SoftActivity

7 Security Red Flags IT Often Miss

Keeping your company safe from security threats is a key part of a healthy organization. Unfortunately, with the rise of cybersecurity threats and new cyberattacks emerging each year, it can be difficult to spot and find security concerns risking the welfare of your business. 

Luckily, there are red flags that a business owner, IT professional, or security manager can look out for when it comes to security. Not only should you have a firm security plan in place, but also keep these security red flags on your radar to ensure your important business information is kept safe.

7 Security Red Flags IT Often Miss

When it comes to important security red flags, these are the ones that often get overlooked, and they may surprise you!

1. You Get a Lot of Spam

Spamming is a technique of email phishing that threat actors use to try to take advantage of businesses through email.
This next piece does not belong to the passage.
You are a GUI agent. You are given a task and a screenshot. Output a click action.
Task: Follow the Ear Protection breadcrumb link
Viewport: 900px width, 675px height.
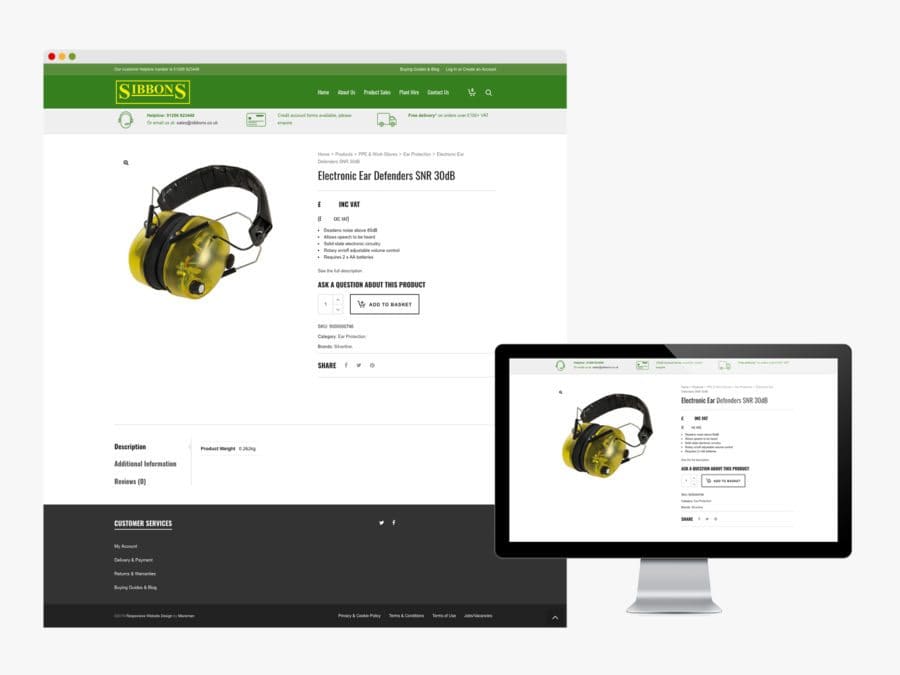[x=417, y=154]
Spam emails can be very annoying, but, in general, you may be brushing this off as innocent but annoying. Unfortunately, spam emails are an indicator that your email filtering systems aren’t working effectively. 
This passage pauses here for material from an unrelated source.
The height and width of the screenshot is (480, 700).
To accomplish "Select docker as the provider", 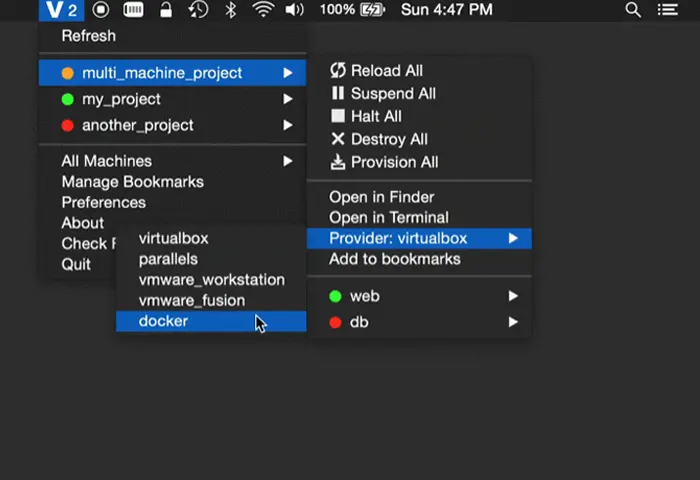I will point(163,321).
The more spam your business receives, the greater risk you and your team are at of being exposed to malicious spam and phishing scams, a social engineering technique to gain access to sensitive information. 

Additionally, the deluge of spam emails makes it harder for your employees to identify spam and phishing attempts, which puts your company at greater risk for a phishing attack. Twenty percent of employees are likely to click on a phishing email link, risking your business falling victim to credential theft or malware.

If your inbox is regularly full of spam it also makes it harder to work. Connect your IT and security teams together to conduct a review of your organization’s emails to tighten up controls. Check to make sure your email is not routinely accepting email from all domains globally especially if you don’t conduct business globally, and adjust if this should not be the case.

2. You Have Poor Communication With Your Information Security Team

The IT department might focus on managing information technology systems, setting up technical workflows, and software. They aren’t always your #1 security team (and really, they shouldn’t be). If your IT and security teams are separate, be sure that they are in regular contact with each other over basic cybersecurity protocols, red flags, and annual updates, like employee training. 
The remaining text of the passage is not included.